■ DATA LISTING
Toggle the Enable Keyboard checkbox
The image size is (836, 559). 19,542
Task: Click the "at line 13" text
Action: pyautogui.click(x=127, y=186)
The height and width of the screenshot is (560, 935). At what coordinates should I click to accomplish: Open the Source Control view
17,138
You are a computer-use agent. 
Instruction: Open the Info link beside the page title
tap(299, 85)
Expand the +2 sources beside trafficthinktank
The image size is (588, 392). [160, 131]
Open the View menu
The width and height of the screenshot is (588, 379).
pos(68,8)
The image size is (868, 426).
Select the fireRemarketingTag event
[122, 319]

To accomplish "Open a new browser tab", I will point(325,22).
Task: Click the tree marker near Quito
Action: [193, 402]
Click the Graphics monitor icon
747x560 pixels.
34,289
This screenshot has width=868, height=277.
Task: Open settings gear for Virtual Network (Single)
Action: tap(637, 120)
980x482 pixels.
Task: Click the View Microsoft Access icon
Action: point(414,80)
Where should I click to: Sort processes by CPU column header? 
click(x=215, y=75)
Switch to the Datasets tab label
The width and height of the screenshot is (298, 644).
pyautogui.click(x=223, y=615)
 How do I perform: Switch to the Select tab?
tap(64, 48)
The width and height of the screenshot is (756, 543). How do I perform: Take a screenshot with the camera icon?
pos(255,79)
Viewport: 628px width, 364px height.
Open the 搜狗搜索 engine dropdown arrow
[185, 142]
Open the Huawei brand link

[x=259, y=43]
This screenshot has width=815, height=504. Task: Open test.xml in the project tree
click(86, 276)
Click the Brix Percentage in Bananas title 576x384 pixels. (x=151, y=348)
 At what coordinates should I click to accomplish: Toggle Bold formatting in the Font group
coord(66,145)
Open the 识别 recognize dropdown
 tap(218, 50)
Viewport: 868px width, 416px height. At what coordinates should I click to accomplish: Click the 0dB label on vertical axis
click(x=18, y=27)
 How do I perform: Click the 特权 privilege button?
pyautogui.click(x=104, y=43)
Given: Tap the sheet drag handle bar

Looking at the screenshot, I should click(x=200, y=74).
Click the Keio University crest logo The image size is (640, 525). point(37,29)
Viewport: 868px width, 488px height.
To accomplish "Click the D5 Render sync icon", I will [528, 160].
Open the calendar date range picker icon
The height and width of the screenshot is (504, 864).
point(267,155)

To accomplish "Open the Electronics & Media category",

■ WORK REQUEST
The whole listing above should be copied out exactly.

■ ANSWER SPACE
Toggle the Enable Keyboard checkbox
The image size is (836, 559). 19,542
Task: Click the "at line 13" text
Action: pyautogui.click(x=127, y=186)
The height and width of the screenshot is (560, 935). At what coordinates should I click to accomplish: Open the Source Control view
17,138
You are a computer-use agent. 
Instruction: Open the Info link beside the page title
tap(299, 85)
Expand the +2 sources beside trafficthinktank
The image size is (588, 392). [160, 131]
Open the View menu
The width and height of the screenshot is (588, 379).
pos(68,8)
The image size is (868, 426).
Select the fireRemarketingTag event
[122, 319]

To accomplish "Open a new browser tab", I will point(325,22).
Task: Click the tree marker near Quito
Action: [193, 402]
Click the Graphics monitor icon
747x560 pixels.
34,289
This screenshot has width=868, height=277.
Task: Open settings gear for Virtual Network (Single)
Action: tap(637, 120)
980x482 pixels.
Task: Click the View Microsoft Access icon
Action: point(414,80)
Where should I click to: Sort processes by CPU column header? 
click(x=215, y=75)
Switch to the Datasets tab label
The width and height of the screenshot is (298, 644).
pyautogui.click(x=223, y=615)
 How do I perform: Switch to the Select tab?
tap(64, 48)
The width and height of the screenshot is (756, 543). How do I perform: Take a screenshot with the camera icon?
pos(255,79)
Viewport: 628px width, 364px height.
Open the 搜狗搜索 engine dropdown arrow
[185, 142]
Open the Huawei brand link

[x=259, y=43]
This screenshot has width=815, height=504. Task: Open test.xml in the project tree
click(86, 276)
Click the Brix Percentage in Bananas title 576x384 pixels. (x=151, y=348)
 At what coordinates should I click to accomplish: Toggle Bold formatting in the Font group
coord(66,145)
Open the 识别 recognize dropdown
 tap(218, 50)
Viewport: 868px width, 416px height. At what coordinates should I click to accomplish: Click the 0dB label on vertical axis
click(x=18, y=27)
 How do I perform: Click the 特权 privilege button?
pyautogui.click(x=104, y=43)
Given: Tap the sheet drag handle bar

Looking at the screenshot, I should click(x=200, y=74).
Click the Keio University crest logo The image size is (640, 525). point(37,29)
Viewport: 868px width, 488px height.
To accomplish "Click the D5 Render sync icon", I will [528, 160].
Open the calendar date range picker icon
The height and width of the screenshot is (504, 864).
point(267,155)

To accomplish "Open the Electronics & Media category",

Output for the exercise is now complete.